Free Press Journal

Zanjeer: Sniffer dog who saved countless lives during 1993 Mumbai serial blasts


They say, ‘dogs are humans’ best friend’ but we say they are more than that. Holding true to the fact, there has been several incidents when dogs have risked their lives to save ours. The canine named ‘Zanjeer’ who has changed our perception of what we call is ‘brave’. Named after Bollywood action film ‘Zanjeer’ (1973) and fondly called as ‘Ginger’ because of his coat color, he was part of Mumbai Police team and was not just another sniffer dog but the best bomb detector in the squad.

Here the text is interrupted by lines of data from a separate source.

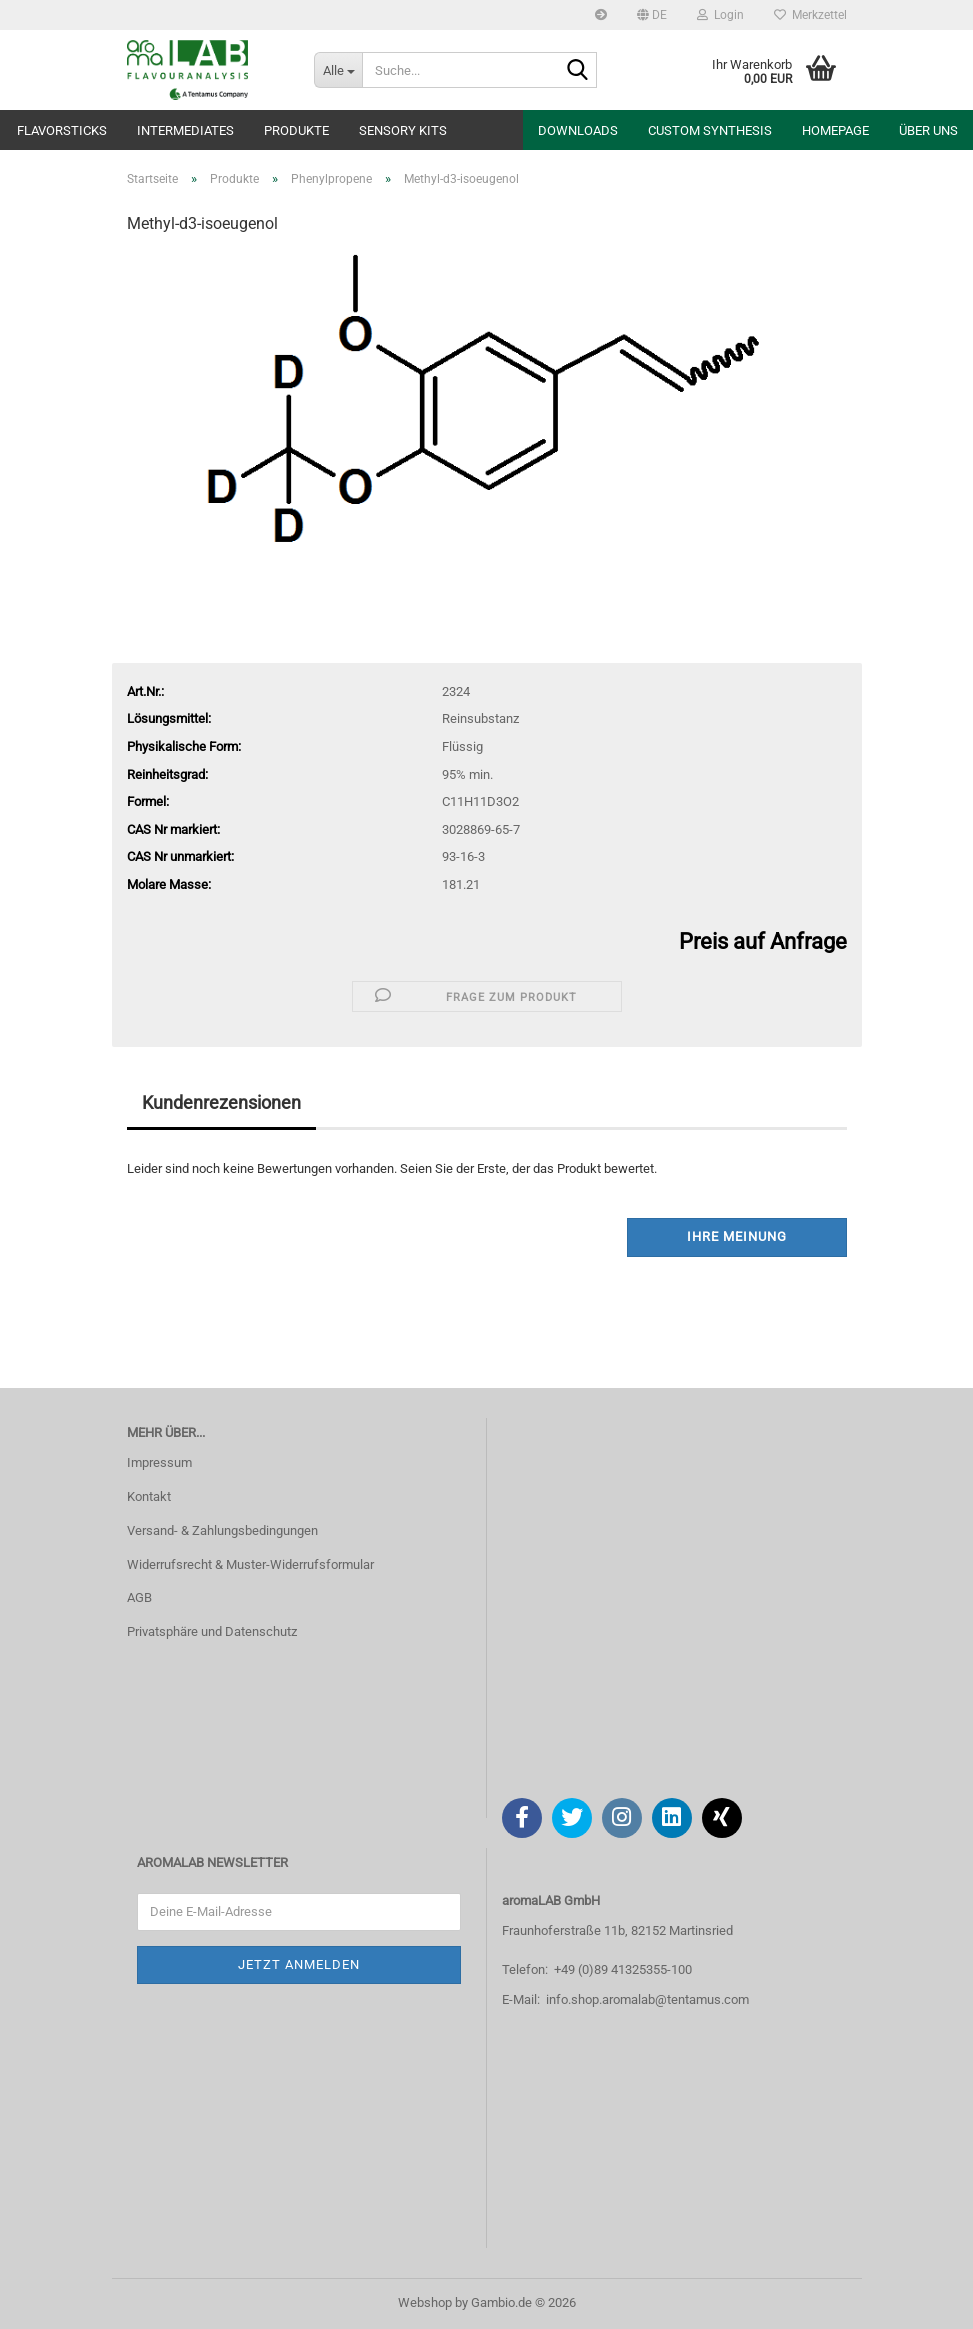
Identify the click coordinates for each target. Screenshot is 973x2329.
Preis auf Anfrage (763, 941)
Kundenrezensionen (221, 1102)
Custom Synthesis (710, 130)
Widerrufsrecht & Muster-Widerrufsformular (250, 1564)
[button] (652, 15)
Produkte (296, 130)
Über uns (928, 130)
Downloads (578, 130)
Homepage (835, 130)
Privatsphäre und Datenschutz (212, 1631)
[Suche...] (338, 70)
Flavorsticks (62, 130)
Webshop (425, 2302)
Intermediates (185, 130)
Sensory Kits (403, 130)
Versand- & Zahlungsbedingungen (222, 1530)
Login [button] (720, 15)
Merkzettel (810, 15)
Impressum (159, 1462)
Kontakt (149, 1496)
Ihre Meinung (737, 1236)
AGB (139, 1597)
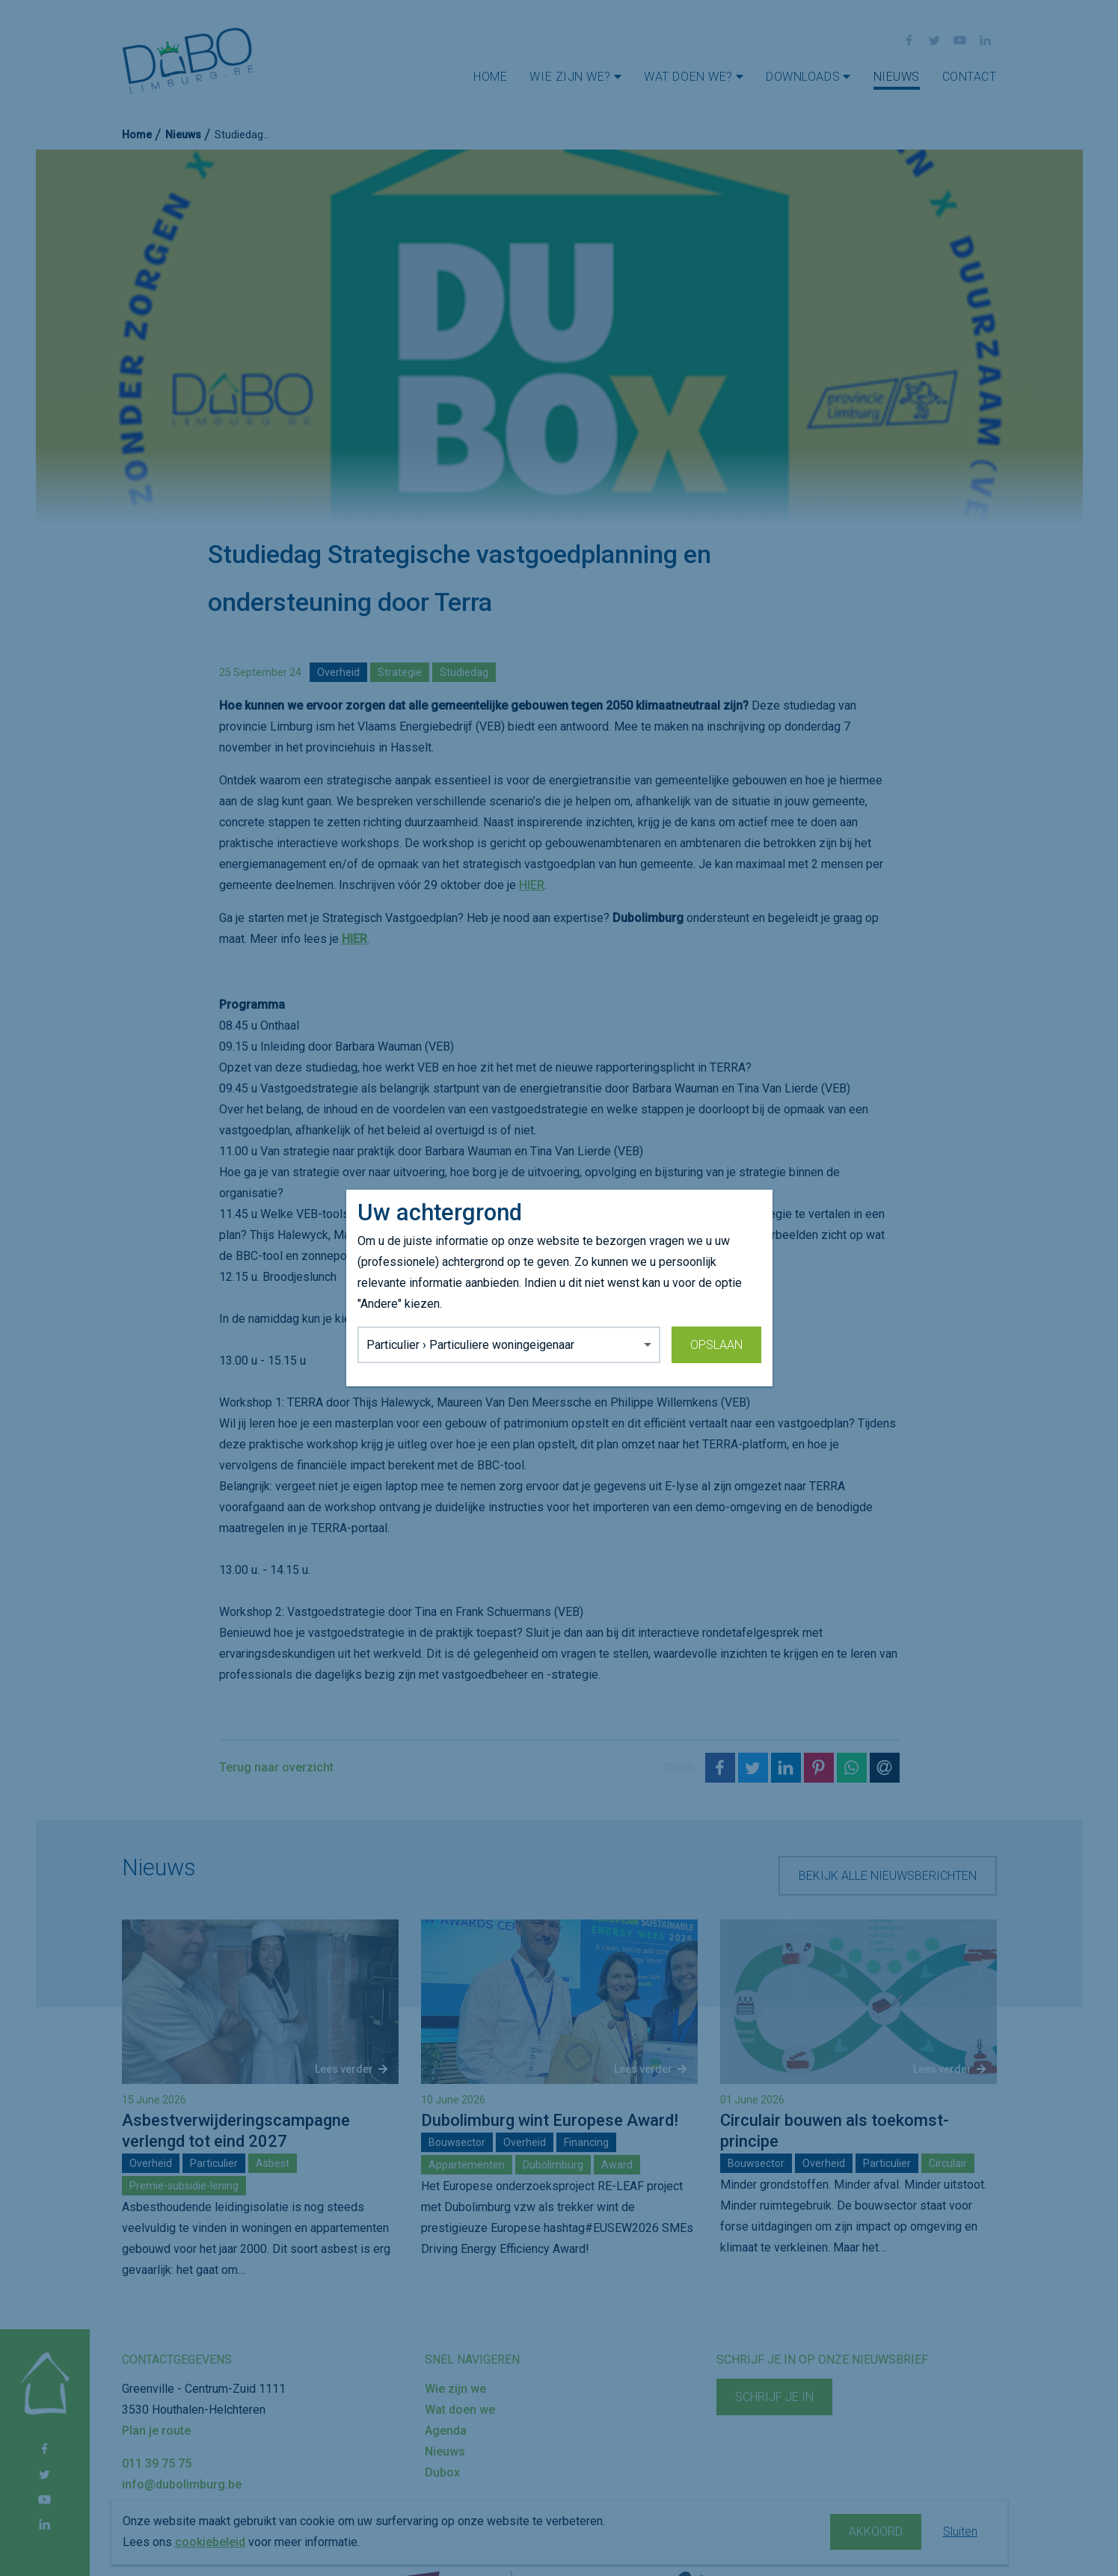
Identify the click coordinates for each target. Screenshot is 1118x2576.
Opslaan (716, 1345)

Today we narrate you the brave tale of ‘Zanjeer’, a Labrador Retriever born on January 7, 1992. He was trained at the Dog Training Centre of the Criminal Investigation Department at Shivaji Nagar in Pune. He was barely one-year-old when he started working with the Mumbai Police Bomb Detection and Disposal Squad and was handled by Ganesh Andale and VG Rajput. But his contribution in saving the lives of countless Mumbaikars is something we cannot describe in words. During the serial Mumbai 1993 blast he helped to avert three bombs in Dadar, Thane and Mumbra. The brave canine has detected over 3329 kg of RDX explosives, 11 military bombs, 57 country-made bombs, 175 petrol bombs, 600 detonators, around 6,000 rounds of live ammunition and above 200 hand grenades.

The Mumbai Police Dog Squad became operational on December 9, 1959 but it was only Zanjeer who laid the foundation for sniffer dog squads in states’ police forces across the country. Earlier, there were only three Doberman Pinschers in the squad namely Kumar, Bindo and Rajah. These dogs were used only for tracking and solving criminal cases. But with the rise in terror attacks, sniffer dogs were trained to detect explosives, ammunition and narcotic substances. During the 1993 blast, the Mumbai Police Bomb Detection and Disposal Squad had six sniffers. Today, when many state police forces have Labrador Retrievers or Doberman Pinschers in the squad, Delhi police is training street dogs for recruiting them in the squad.

Unfortunately, at the age of eight, Zanjeer developed bone cancer and succumbed to it in November 2000. He was buried with full state honors with his fellow officers laid floral wreaths on him when he was buried.